Justiça proíbe bets de usar imagem de atletas em apostas
Decisões judiciais impedem casas de apostas de utilizar nomes e desempenho de jogadores em mercados personalizados devido a riscos de assédio.
Pontos principais
- Atletas como Ricardo Bueno e Guilherme Marques obtiveram liminares contra plataformas de apostas.
- A proibição foca em mercados que utilizam o desempenho individual, como gols e cartões, para apostas.
- Advogados argumentam que a exposição de atletas em bets aumenta o risco de assédio e ameaças por parte de apostadores.
- O clube Barra Mansa também solicitou a exclusão de sua marca de plataformas sem autorização prévia.
- Casas de apostas notificadas podem sofrer multas diárias e bloqueios caso não removam os dados dos jogadores.
Atletas brasileiros conquistaram decisões judiciais que proíbem casas de apostas de utilizar seus nomes e imagens em mercados de apostas individualizadas. A medida, que já atinge jogadores como Ricardo Bueno e Guilherme Marques, questiona a prática de oferecer apostas baseadas em estatísticas de desempenho, como a quantidade de gols ou cartões recebidos por um atleta específico. Segundo a defesa, a exposição direta dos jogadores nessas plataformas aumenta significativamente o risco de assédio e ameaças por parte de apostadores insatisfeitos com os resultados.

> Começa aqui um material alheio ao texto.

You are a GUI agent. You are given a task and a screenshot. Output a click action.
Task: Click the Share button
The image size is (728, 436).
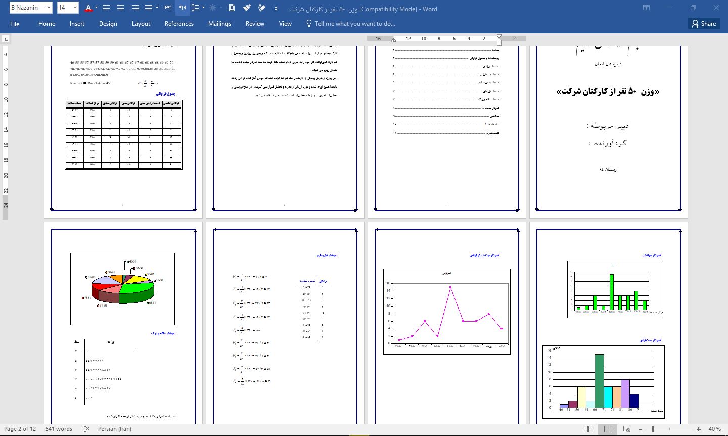(704, 24)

Além dos jogadores, clubes como o Barra Mansa também buscam impedir o uso não autorizado de suas marcas em plataformas de apostas. As decisões judiciais destacam a preocupação com a integridade física dos profissionais e a proteção de suas reputações diante do crescente cenário de manipulação de resultados no esporte. As empresas notificadas estão sujeitas a multas diárias e bloqueios caso não removam os dados dos atletas de seus sistemas.